Even the "Skeptics" Acknowledge
Magnetic Treatment Works

Regarding the article below, we quote from the literature review section, but not from the conclusion section, as the author's bias against the magnetic effect is so profound, that he does not accept the positive evidences discovered from his own research!  The posting web site is from CSICOP, a group which attacks nearly any idea that strays from the most rigid of orthodox academic dogma, which by theory demands that the magnetic effect "cannot exist".  They surely would have attacked the airplane and rocket, if those inventions were only being tested out today -- and history shows, both the Wright brothers, and Goddard's rocketry, were viciously attacked by the "skeptics" of their day.   In spite of this problem, the evidence supplied below, directly from the "skeptics" own website, is quite positive on the subject of the magnetic effect.
James DeMeo, Ph.D.

Magnetic Water and Fuel
Treatment: Myth, Magic, or
Mainstream Science?

Mike R. Powell

Liburkin et al. (1986) found that magnetic treatment affected the structure of gypsum (calcium sulfate).
Gypsum particles formed in magnetically treated water were found to be larger and "more regularly
oriented" than those formed in ordinary water. Similarly, Kronenberg (1985) reported that magnetic
treatment changed the mode of calcium carbonate precipitation such that circular disc-shaped particles are
formed rather than the dendritic (branching or tree-like) particles observed in nontreated water. Others
(e.g., Chechel and Annenkova 1972; Martynova et al. 1967) also have found that magnetic treatment
affects the structure of subsequently precipitated solids. Because scale formation involves precipitation
and crystallization, these studies imply that magnetic water treatment is likely to have an effect on the
formation of scale.

Some researchers hypothesize that magnetic treatment affects the nature of hydrogen bonds between
water molecules. They report changes in water properties such as light absorbance, surface tension, and
pH (e.g., Joshi and Kamat 1966; Bruns et al. 1966; Klassen 1981). However, these effects have not
always been found by later investigators (Mirumyants et al. 1972). Further, the characteristic relaxation
time of hydrogen bonds between water molecules is estimated to be much too fast and the applied
magnetic field strengths much too small for any such lasting effects, so it is unlikely that magnetic water
treatment affects water molecules (Lipus et al. 1994).

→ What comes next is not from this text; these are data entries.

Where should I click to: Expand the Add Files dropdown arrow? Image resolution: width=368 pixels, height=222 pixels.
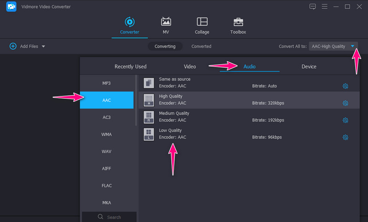43,47
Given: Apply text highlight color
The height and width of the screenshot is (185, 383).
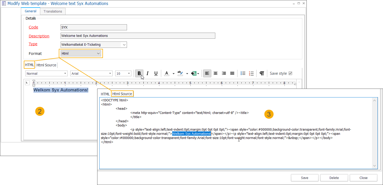Looking at the screenshot, I should 180,73.
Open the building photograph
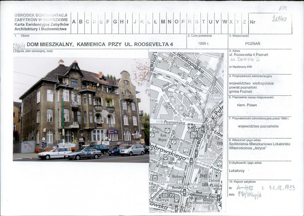The width and height of the screenshot is (304, 216). tap(81, 110)
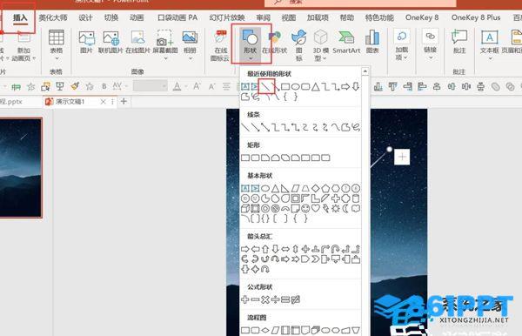Choose the heart shape in 基本形状
522x336 pixels.
pos(315,208)
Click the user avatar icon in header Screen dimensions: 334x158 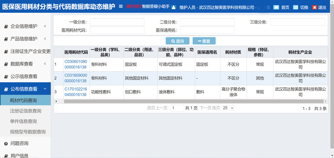[x=174, y=7]
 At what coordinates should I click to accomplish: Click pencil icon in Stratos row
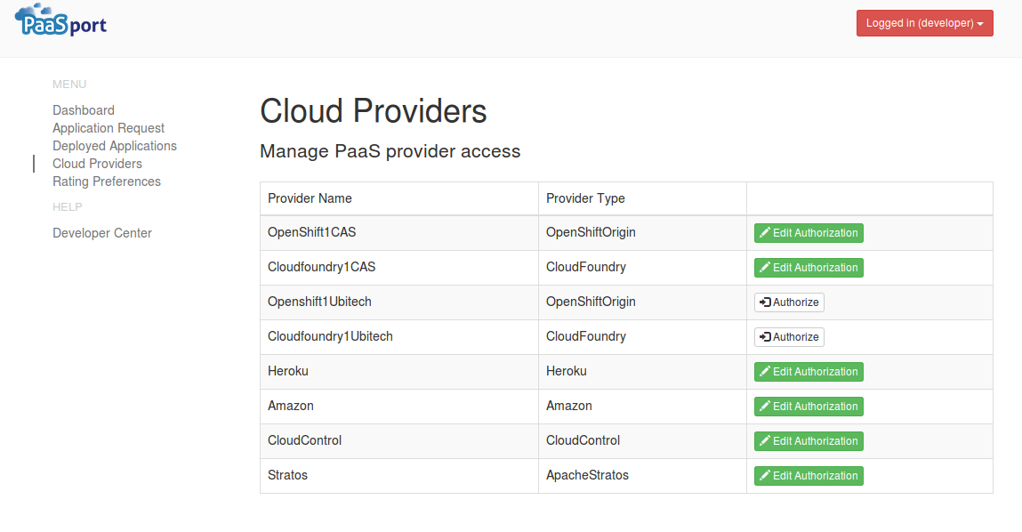click(765, 475)
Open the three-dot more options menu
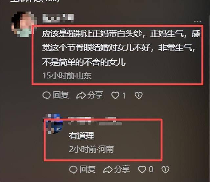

Duffy (1977) provides experimental evidence that scale suppression in magnetic water treatment devices
is due not to magnetic effects on the fluid, but to the dissolution of small amounts of iron from the
magnet or surrounding pipe into the fluid. Iron ions can suppress the rate of scale formation and
encourage the growth of a softer scale deposit. Busch et al. (1986) measured the voltages produced by
fluids flowing through a commercial magnetic treatment device. Their data support the hypothesis that a
chemical reaction driven by the induced electrical currents may be responsible for generating the iron
ions shown by Duffy to affect scale formation.

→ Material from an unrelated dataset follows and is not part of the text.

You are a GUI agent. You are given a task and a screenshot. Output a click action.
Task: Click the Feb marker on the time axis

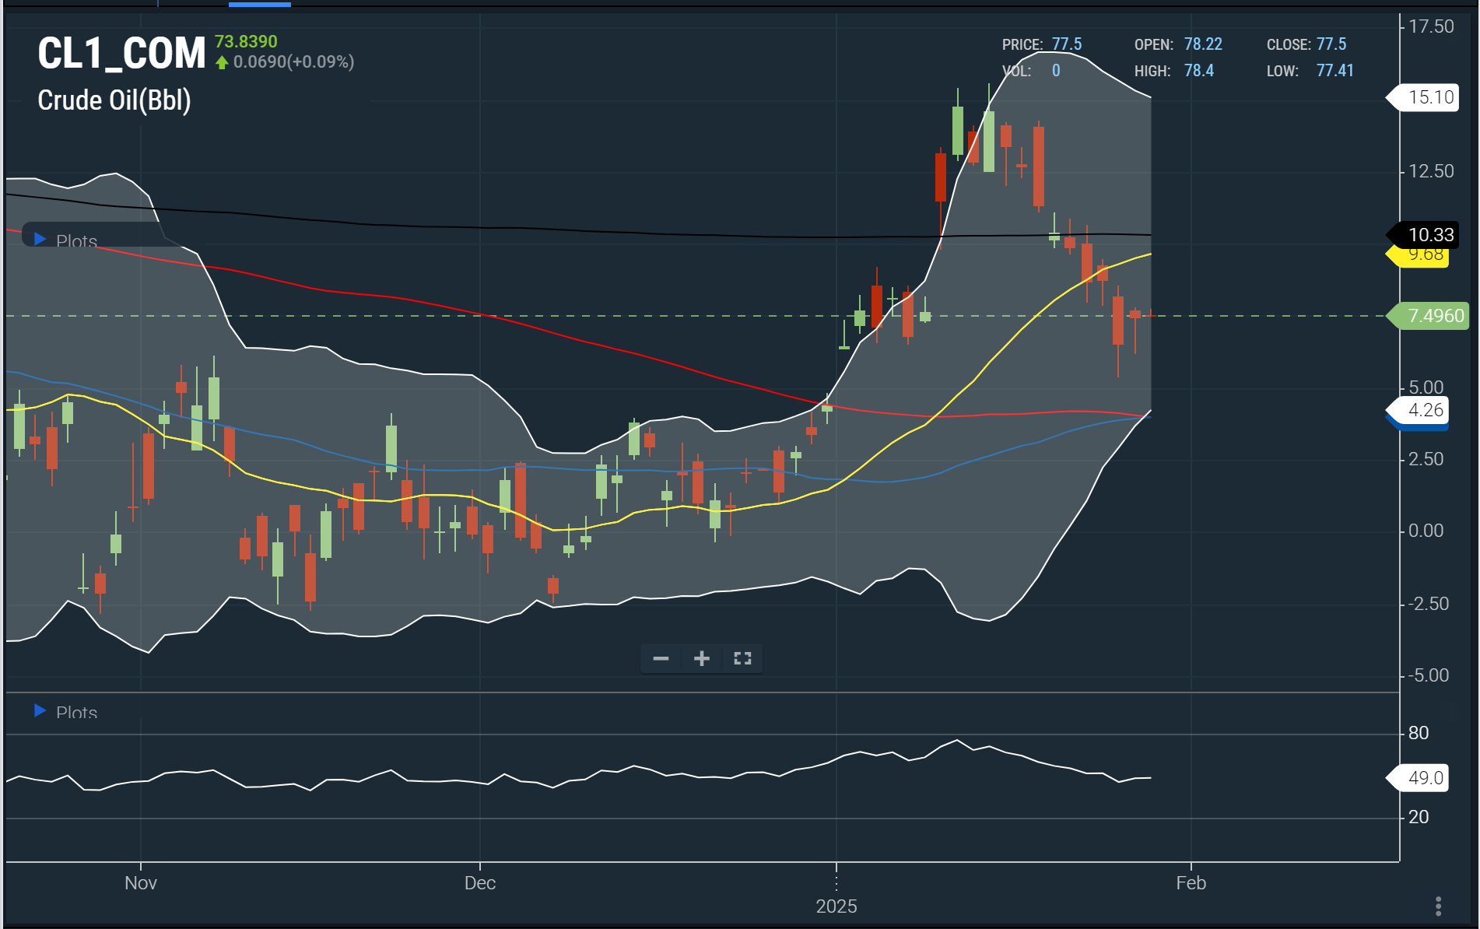[x=1191, y=882]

Among those who report some type of direct magnetic-water-treatment effect, a consensus seems to be
emerging that the effect results from the interaction of the applied magnetic field with surface charges of
suspended particles (Donaldson 1988; Lipus et al. 1994). Krylov et al. (1985) found that the electrical
charges on calcium carbonate particles are significantly affected by the application of a magnetic field.
Further, the magnitude of the change in particle charge increased as the strength of the applied magnetic
field increased.

Gehr et al. (1995) found that magnetic treatment affects the quantity of suspended and dissolved calcium
sulfate. A very strong magnetic field (47,500 gauss) generated by a nuclear magnetic resonance
spectrometer was used to test identical calcium sulfate suspensions with very high hardness (1,700 ppm
on a CaCO3 basis). Two minutes of magnetic treatment decreased the dissolved calcium concentration
by about 10 percent. The magnetic field also decreased the average particle charge by about 23 percent.
These results, along with those of many others (e.g., Parsons et al. 1997; Higashitani and Oshitani
1997), imply that application of a magnetic field can affect the dissolution and crystallization of at least
some compounds.

Whether or not some magnetic water treatment effect actually exists, the further question, and the most
important for consumers, is whether the magnetic water treatment devices perform as advertised.

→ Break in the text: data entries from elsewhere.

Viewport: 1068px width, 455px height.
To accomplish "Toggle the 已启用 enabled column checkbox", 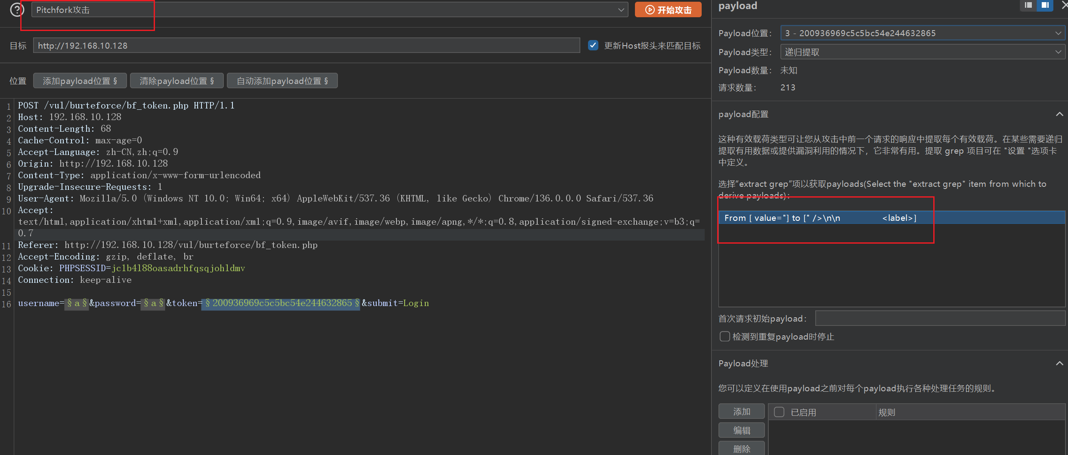I will (779, 412).
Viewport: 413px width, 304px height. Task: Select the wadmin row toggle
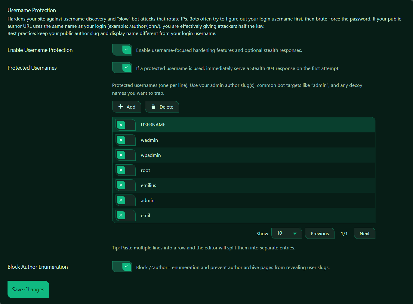pos(125,140)
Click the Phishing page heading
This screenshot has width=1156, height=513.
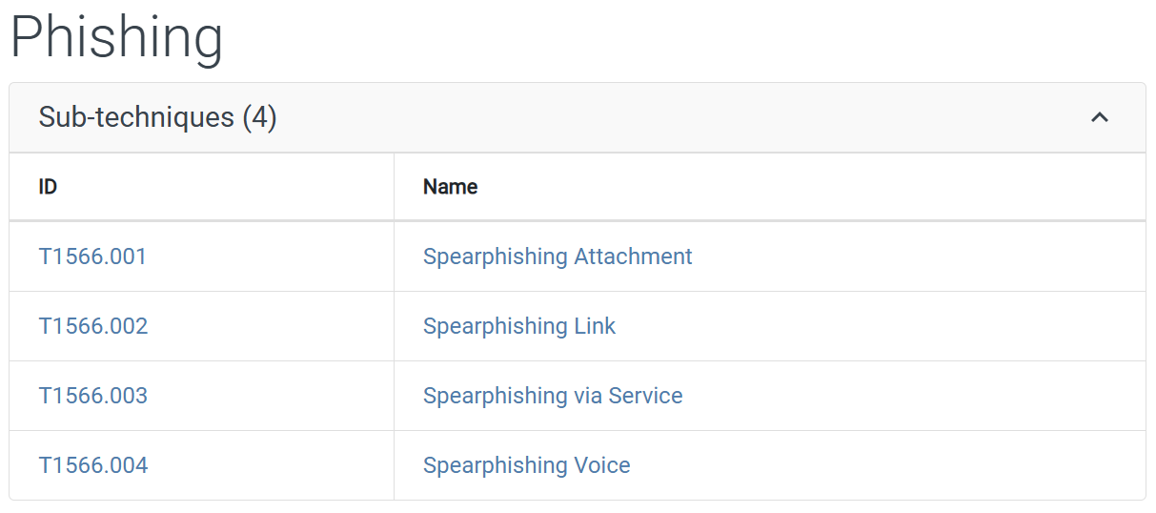116,38
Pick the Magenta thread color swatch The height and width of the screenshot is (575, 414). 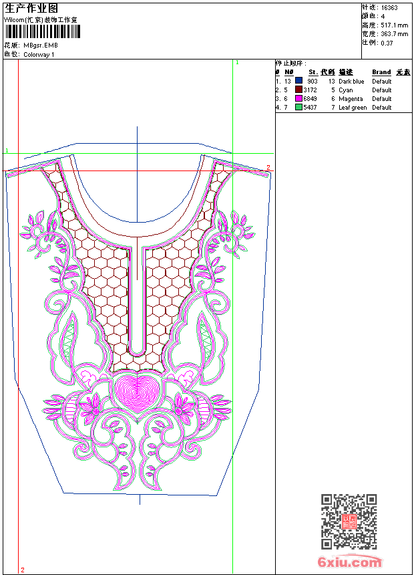(x=298, y=98)
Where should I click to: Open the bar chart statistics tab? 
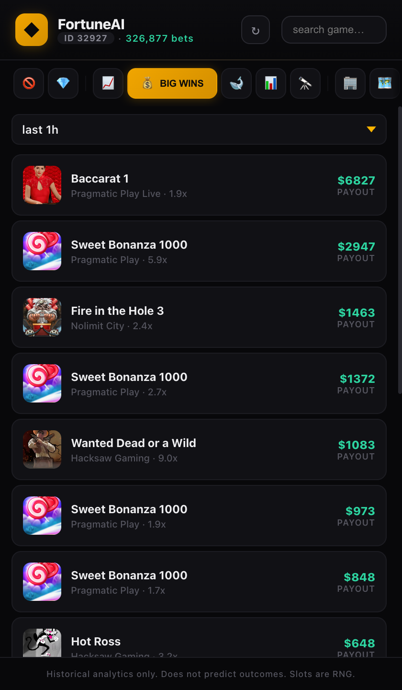click(271, 83)
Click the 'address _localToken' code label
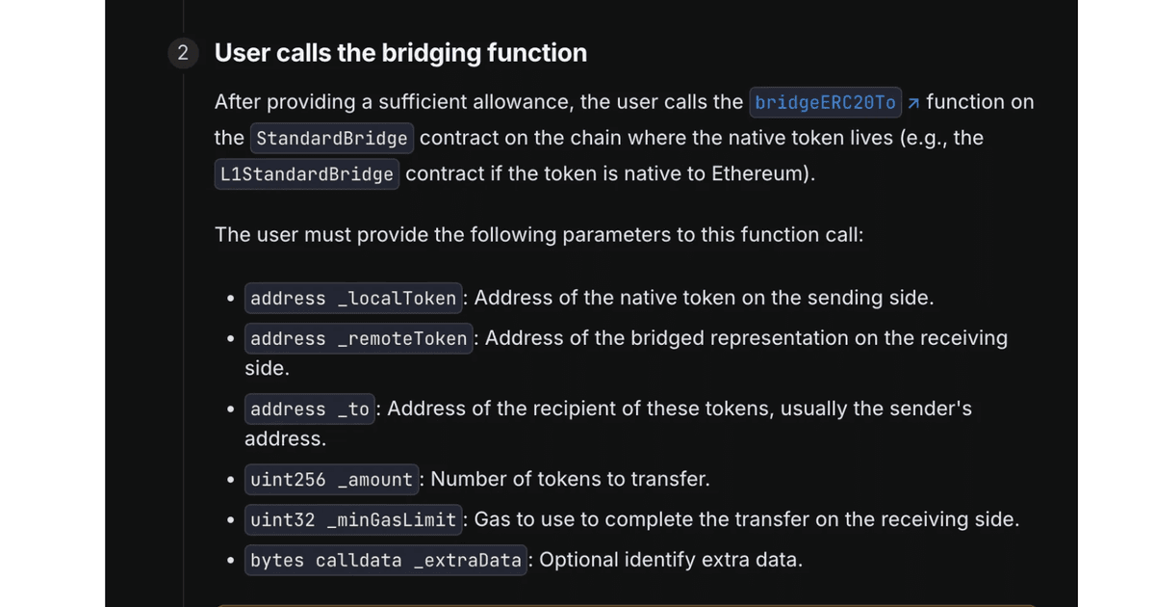 (353, 298)
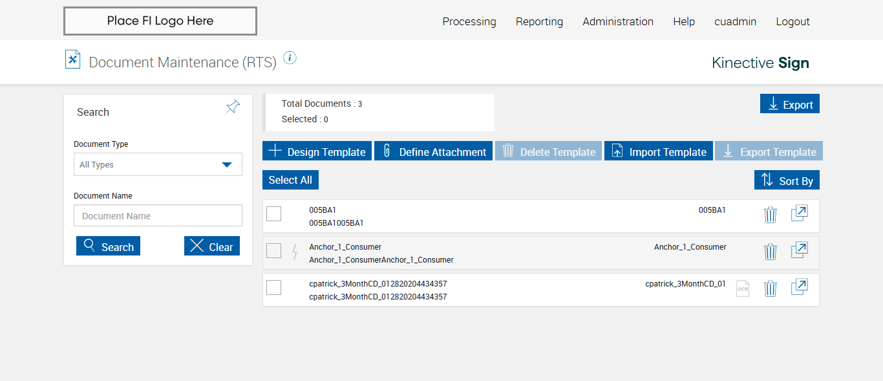Image resolution: width=883 pixels, height=381 pixels.
Task: Select the cpatrick_3MonthCD row checkbox
Action: coord(274,288)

Numerous anecdotal accounts of the successes and failures of magnetic water treatment devices can be
found in the literature (Lin and Yotvat 1989; Raisen 1984; Wilkes and Baum 1979; Welder and Partridge
1954). However, because of the varied conditions under which these field trials are conducted it is
unclear whether the positive reports are due solely to magnetic treatment or to other conditions that were
not controlled during the trial.

Some commercial devices have been subjected to tests under controlled conditions. Unfortunately, the
results are mixed. Duffy (1977) tested a commercial device with an internal magnet and found that it had
no significant effect on the precipitation of calcium carbonate scale in a heat exchanger. According to
Lipus et al. (1994), however, the scale prevention capability of their ELMAG device is proven, although
they do not supply much supporting test data.

Busch et al. (1997) measured the scale formed by the distillation of hard water with and without
magnetic treatment. Using laboratory-prepared hard water, a 22 percent reduction in scale formation was
observed when the magnetic treatment device was used instead of a straight pipe section. However, a 17
percent reduction in scaling was found when an unmagnetized, but otherwise identical, device was
installed. Busch et al. (1997) speculate that fluid turbulence inside the device may be the cause of the 17
percent reduction, with the magnetic field effect responsible for the additional 5 percent. River water was
subjected to similar tests, but no difference in scale formation was found with and without the magnetic
treatment device installed. An explanation for this negative result was not found.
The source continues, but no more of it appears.